I smiled. That’s fine, obviously. To be honest I was just really happy to know it was her I would be seeing.
‘Don’t worry, it’s all good’ she said with a thumbs up.
I breathed out heavily with a smile. I was waiting for the results of my first MRI post surgery. I know the surgeons were optimistic they’d got it all out but my meeting with my Oncologist on Monday had put a bit of doubt in my mind.
Did this comment mean the results were good? I would have to wait a bit longer to know for sure but I took it to mean all was well.
I wasn’t really *worrying*, I generally don’t worry until there’s actually something to worry about. But hearing these words, I did breathe a sigh of relief. A sigh of relief that felt like I had been holding my breath for days.
Some of my fellow cancer friends speak of ‘scanxiety’. They worry before the scan, during the scan, and then spend the time waiting for results, worrying that the worst will eventuate. I kinda get it… You want to be realistic. There’s a chance things are bad, prepare yourself for it. But I don’t think like this, in terms of worry. Sure, I have a quick acknowledge that there’s no guarantee the results will be good, but I wait until I know they’re not to start worrying about it. And even then my worry manifests as ‘ok well… What do I do now?’

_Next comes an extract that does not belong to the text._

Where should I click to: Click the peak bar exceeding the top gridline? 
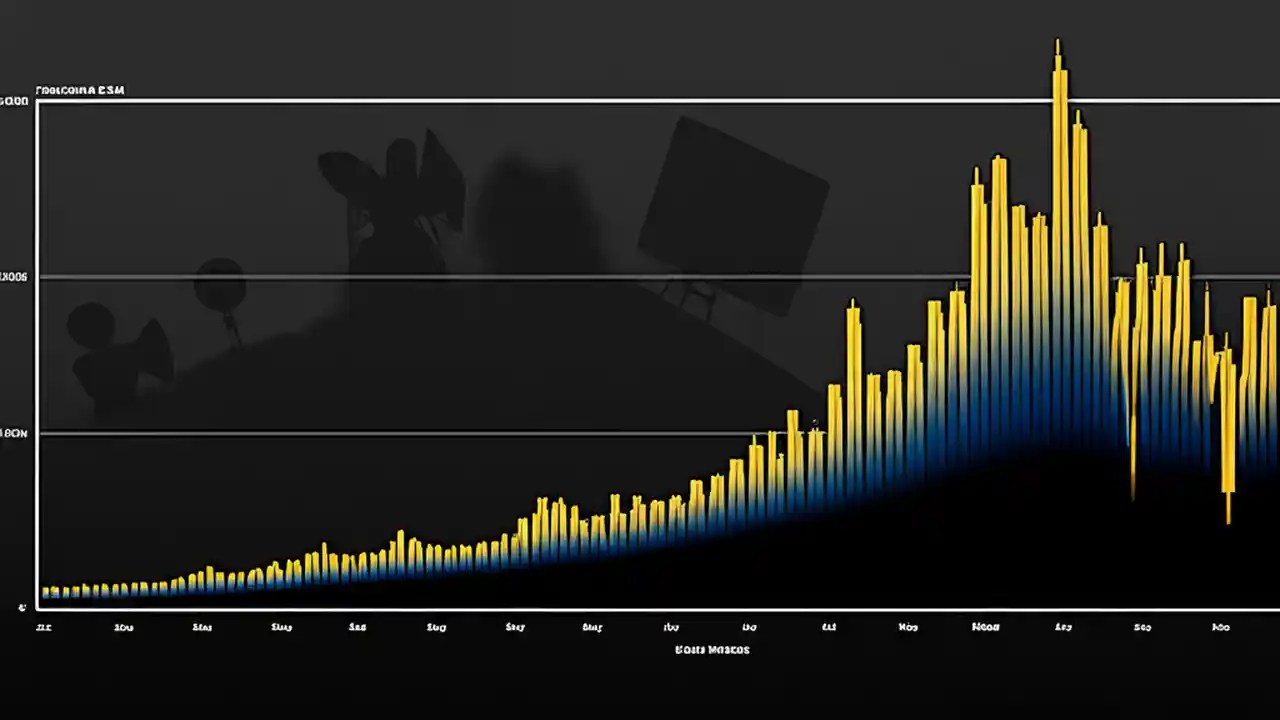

No crippling panic, just a need to know the game plan.
But this time there was no need for a game plan. The news was good. The scan results had come back clear. This was no shock to Deepti, who had been confident all along. And I was confident in her. In my surgeons. That’s not to say there aren’t instances when it’s not entirely successful, I’m sure – they’re incredible, but some things just can’t be done. But they had thought at the time that they got the whole tumour out, so that’s what I was going on.
And indeed it’s looking like they have!
I’ve said it before, but Deepti is a truly amazing human. The amount of excitement and happiness and damnit, love! I feel when I see her is a testament to how great she is and how important her role is in the team. Her manner, her honesty, the way she truly cares… I’m already looking forward to seeing her again in 3 months.
Hell, 3 months!!! That’s just insanity!! It wasn’t long ago I was seeing them every day, and now I’m on my own for 3 months!! It’s pretty exciting really.
I also dropped in today to see Kat the physio, absolutely always a pleasure to see her. I unintentionally also visited my friend who I wrote about a few days ago – I only intended on dropping off a card but I ended up seeing him. I was actually really heartened by seeing him. I’m smiling now as I think of it. He still got a way to go but my goodness will he make it. I think back now to those days where it felt like it would actually never end. But that’s the important part… Think back. I still marvel at the fact that I’m 10 weeks post second surgery. I survived it. And he will too.
Anyway, it is well past my bedtime. The Moët I drank tonight in celebration was more delicious than I remember Moët to be. That’s the taste of hope, excitement, relief and victory. And the support I’ve received from people following this news has lifted me up so high. I love you all.